A Centerville High School graduate who has been a rising star at the Pentagon moved to a new high-level civilian post.

Eric K. Fanning was named acting undersecretary of the Army, the No. 2 civilian job in the military branch, leaving his role Monday as chief of staff to Defense Secretary Ashton Carter.

Fanning has held a number of top jobs at the Pentagon, including acting secretary and undersecretary of the Air Force, and was a deputy undersecretary of the Navy.

“Eric Fanning has had a meteoric rise because he is personable, highly organized and diligent,” said Loren Thompson, a senior defense analyst with the Virginia-based Lexington Institute and a defense industry consultant. “Fanning is considered to be a rising star in Democratic Party defense circles who is widely respected for his intelligence and his management skills.”

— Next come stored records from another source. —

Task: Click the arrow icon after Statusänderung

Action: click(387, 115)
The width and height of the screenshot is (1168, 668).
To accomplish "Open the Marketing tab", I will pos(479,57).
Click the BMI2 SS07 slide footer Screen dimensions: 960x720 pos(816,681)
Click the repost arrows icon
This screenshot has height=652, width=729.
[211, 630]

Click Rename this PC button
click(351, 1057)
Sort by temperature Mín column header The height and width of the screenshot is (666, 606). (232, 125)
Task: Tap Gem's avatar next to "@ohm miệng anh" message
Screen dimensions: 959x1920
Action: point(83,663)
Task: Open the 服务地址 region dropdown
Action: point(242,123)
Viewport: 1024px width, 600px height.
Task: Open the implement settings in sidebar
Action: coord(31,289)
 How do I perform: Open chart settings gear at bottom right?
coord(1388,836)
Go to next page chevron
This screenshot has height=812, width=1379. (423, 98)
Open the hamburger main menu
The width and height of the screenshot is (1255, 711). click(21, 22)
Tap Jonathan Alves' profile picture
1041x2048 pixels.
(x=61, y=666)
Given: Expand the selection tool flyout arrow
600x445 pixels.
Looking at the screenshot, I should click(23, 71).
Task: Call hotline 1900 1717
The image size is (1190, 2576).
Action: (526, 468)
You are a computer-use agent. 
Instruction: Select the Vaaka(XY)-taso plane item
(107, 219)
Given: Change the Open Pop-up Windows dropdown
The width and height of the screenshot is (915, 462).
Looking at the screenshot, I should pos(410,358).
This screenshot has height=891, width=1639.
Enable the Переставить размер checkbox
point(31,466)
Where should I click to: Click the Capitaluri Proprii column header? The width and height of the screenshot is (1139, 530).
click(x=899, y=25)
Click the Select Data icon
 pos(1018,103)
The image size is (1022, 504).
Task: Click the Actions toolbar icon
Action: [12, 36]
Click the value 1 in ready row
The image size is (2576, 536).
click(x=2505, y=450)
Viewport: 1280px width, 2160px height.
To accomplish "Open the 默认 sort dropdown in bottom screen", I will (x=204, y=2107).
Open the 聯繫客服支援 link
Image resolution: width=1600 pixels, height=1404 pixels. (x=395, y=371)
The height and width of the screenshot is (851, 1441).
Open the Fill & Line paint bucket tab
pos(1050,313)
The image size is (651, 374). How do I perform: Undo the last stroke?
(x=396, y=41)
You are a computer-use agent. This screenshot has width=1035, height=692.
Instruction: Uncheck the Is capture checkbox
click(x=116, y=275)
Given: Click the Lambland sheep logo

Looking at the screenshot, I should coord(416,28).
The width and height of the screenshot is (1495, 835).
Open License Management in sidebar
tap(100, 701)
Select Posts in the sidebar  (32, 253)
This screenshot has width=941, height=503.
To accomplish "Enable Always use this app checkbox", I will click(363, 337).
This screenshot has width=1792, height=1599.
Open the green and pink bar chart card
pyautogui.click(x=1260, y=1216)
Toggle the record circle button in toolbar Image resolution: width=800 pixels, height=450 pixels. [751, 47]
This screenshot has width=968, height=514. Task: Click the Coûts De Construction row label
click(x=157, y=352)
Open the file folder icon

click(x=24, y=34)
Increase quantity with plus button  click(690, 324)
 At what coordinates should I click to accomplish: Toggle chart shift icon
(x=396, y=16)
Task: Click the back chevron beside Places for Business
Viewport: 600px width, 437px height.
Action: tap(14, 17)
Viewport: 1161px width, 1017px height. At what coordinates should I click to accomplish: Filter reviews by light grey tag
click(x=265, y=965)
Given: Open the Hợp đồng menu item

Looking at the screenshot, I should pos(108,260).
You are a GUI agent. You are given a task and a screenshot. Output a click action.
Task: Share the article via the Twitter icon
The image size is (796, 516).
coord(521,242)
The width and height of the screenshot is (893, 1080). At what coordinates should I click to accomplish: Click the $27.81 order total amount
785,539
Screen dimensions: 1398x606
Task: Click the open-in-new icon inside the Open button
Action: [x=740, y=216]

Thompson said the latest move may position Fanning to take over as secretary of the service branch, as Fanning works with Secretary of the Army John M. McHugh, who is set to retire in November.

“Shifting Fanning into the undersecretary’s job just as the secretary has announced his departure seems like positioning to make him a service secretary,” Thompson said.

Michael Gessel, Dayton Development Coalition vice president of federal programs, said Fanning spoke to a contingent of area leaders who flew to Washington., D.C., and met with the former Air Force official at an annual legislative fly-in.

“I know that our delegation has had a lot of contact with him and he gets high marks,” Gessel said.

The latest top job is a quick turnaround for Fanning. He became Carter’s chief of staff in February. While acting secretary of the Air Force, Fanning was noted as the highest-ranking openly gay civilian leader at the Pentagon.

One of the biggest challenges he dealt with in the Air Force was sequestration, or automatic defense budget cuts. In a November 2013 interview with this newspaper, he said the furlough of civil service workers was “the hardest and worst decision” of the prior fiscal year. The “real pernicious effect” of the indiscriminate, across-the-board cuts was the “lack of flexibility” on where spending would be slashed, he said then.

Congress has appropriated additional money to overseas contingency accounts, or wartime funding, to avoid a return of sequestration in the next fiscal year. President Barack Obama has reportedly threatened to veto the bill because of the budget tactic.

Fanning is a 1986 Centerville High School graduate. He earned a bachelor’s degree in history in 1990 at Dartmouth College in Hanover, N.H. He was an associate producer at CBS News in New York. The former White House staffer and congressional aide also was a deputy director of the federal Commission on the Prevention of Weapons of Mass Destruction Proliferation and Terrorism.

“His deep well of knowledge and vast experience in the Pentagon, honed during his tenure as deputy undersecretary of the Navy and acting secretary of the Air Force, have been crucial assets for my front office,” Carter said.

Eric Rosenbach, touted as an architect of the Pentagon’s cyber strategy, was named to replace Fanning as Carter’s chief of staff.